*Your goal*
Can you repeat word for word everything from "Write requests of" down to "throughput up to 20%." in the text on file write performance below?

Write requests of 2KB present a particularly heavy load on the system. In this case, the filesystem reads the file prior to the write-back and those read requests are 4KB. This more than doubles the load on the system components. This pre-read can be avoided by ( 1) issuing write requests that are at least 4KB, or (2) truncating the file at open by specifying TRUNCATE_EXISTING rather than OPEN_EXISTING as the file creation parameter to CreateFile(). When we opened the test file with TRUNCATE_EXISTING, the write throughput of 2KB writes was about 3.7 MBps or just less than that of 4KB and above. TRUNCATE_EXISTING should be used with tiny, less than 4KB, buffered requests. With 4KB or larger requests, extending the file after truncation incurs overheads which lower throughput up to 20%.

The FILE_FLAG_SEQUENTIAL_SCAN flag had no visible affect on read performance, but improved write throughput by about 10%. Without the attribute, the write-back request size was no longer a constant 64KB, but rather varied between 16KB and 64KB. The smaller requests increased system load and decreased throughput.

The FILE_FLAG_WRITE_THROUGH flag has a catastrophic affect on write performance. The file system copies the application write buffer into the file system cache, but does not complete the request until the data have been written to media. Requests are not coalesced, the application request size is the SCSI bus request size. Moreover, the disk requests are completely synchronous – fewer writes complete per second. This causes almost a 10x reduction in throughput – with WCE and requests less than 64KB, we saw less than 1 MBps.

*Supplied data*
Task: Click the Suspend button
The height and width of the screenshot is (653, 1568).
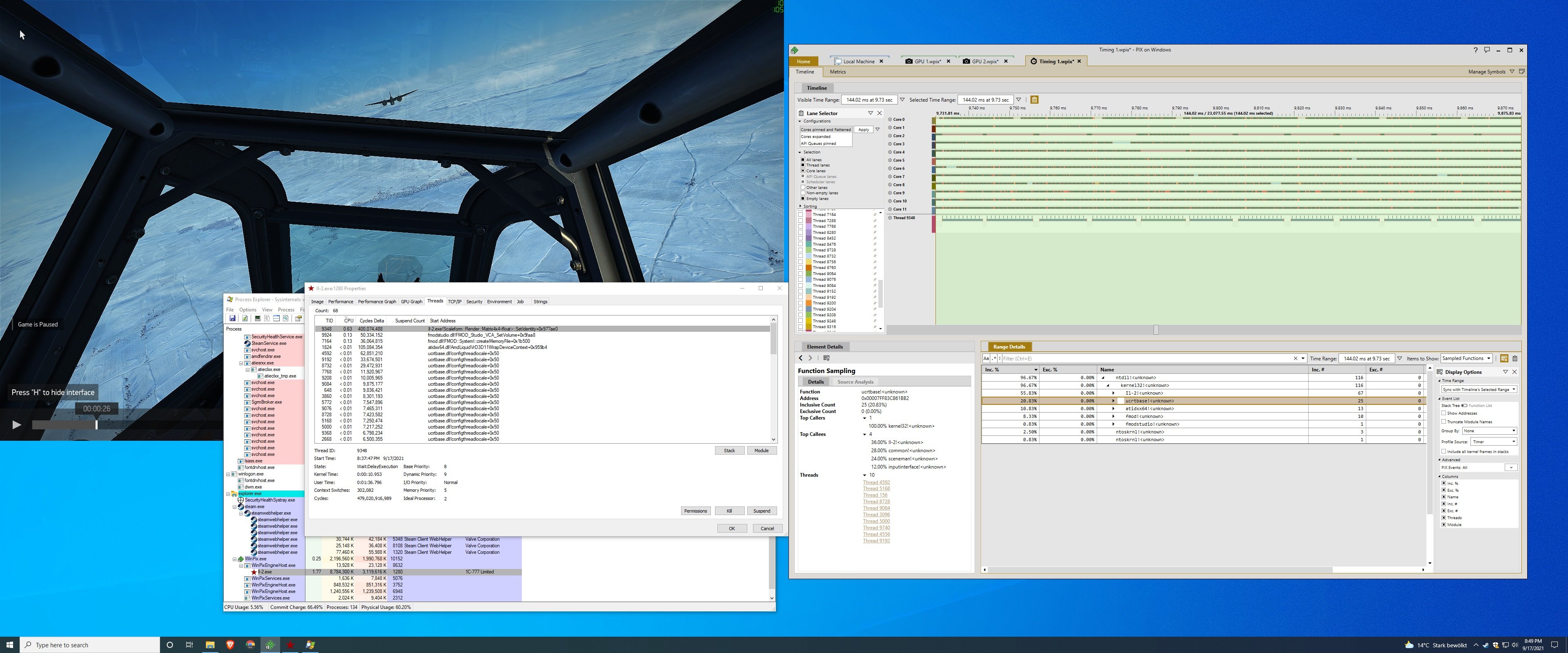Action: pos(762,511)

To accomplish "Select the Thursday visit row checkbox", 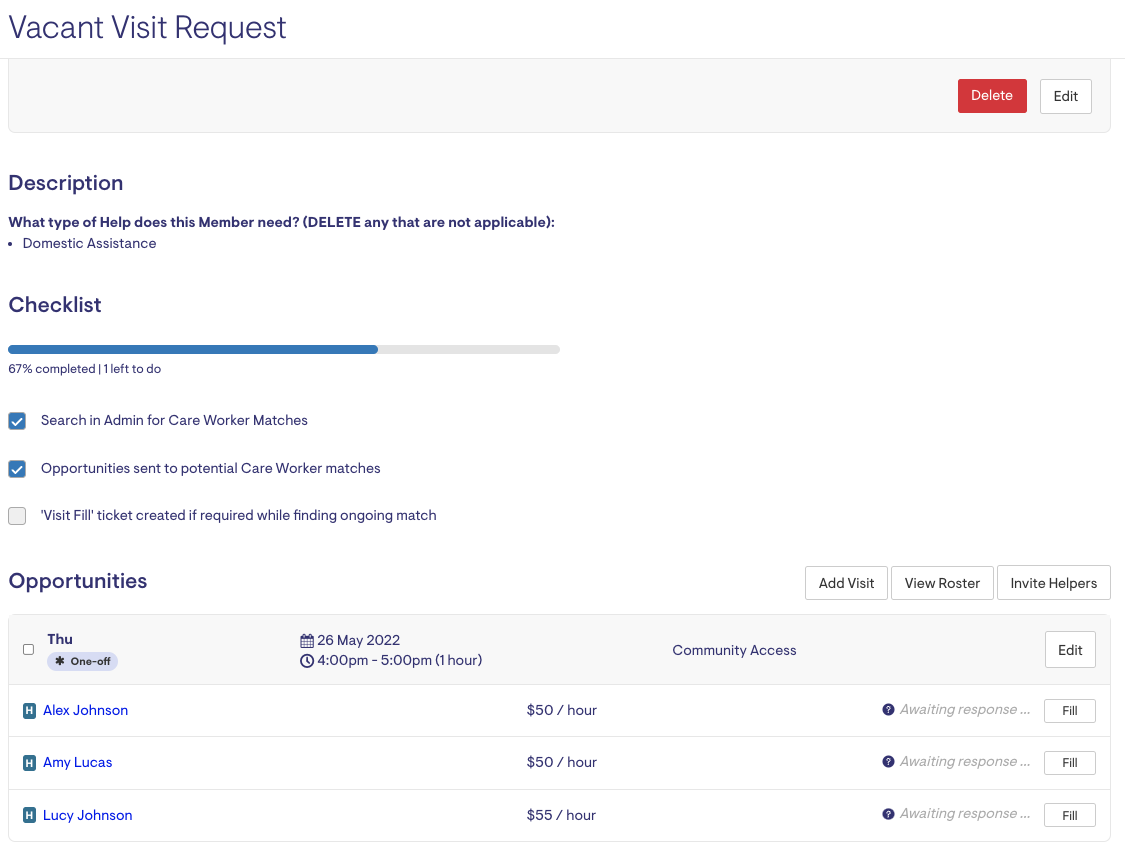I will (x=28, y=649).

*Exercise response*
Write requests of 2KB present a particularly heavy load on the system. In this case, the filesystem reads the file prior to the write-back and those read requests are 4KB. This more than doubles the load on the system components. This pre-read can be avoided by ( 1) issuing write requests that are at least 4KB, or (2) truncating the file at open by specifying TRUNCATE_EXISTING rather than OPEN_EXISTING as the file creation parameter to CreateFile(). When we opened the test file with TRUNCATE_EXISTING, the write throughput of 2KB writes was about 3.7 MBps or just less than that of 4KB and above. TRUNCATE_EXISTING should be used with tiny, less than 4KB, buffered requests. With 4KB or larger requests, extending the file after truncation incurs overheads which lower throughput up to 20%.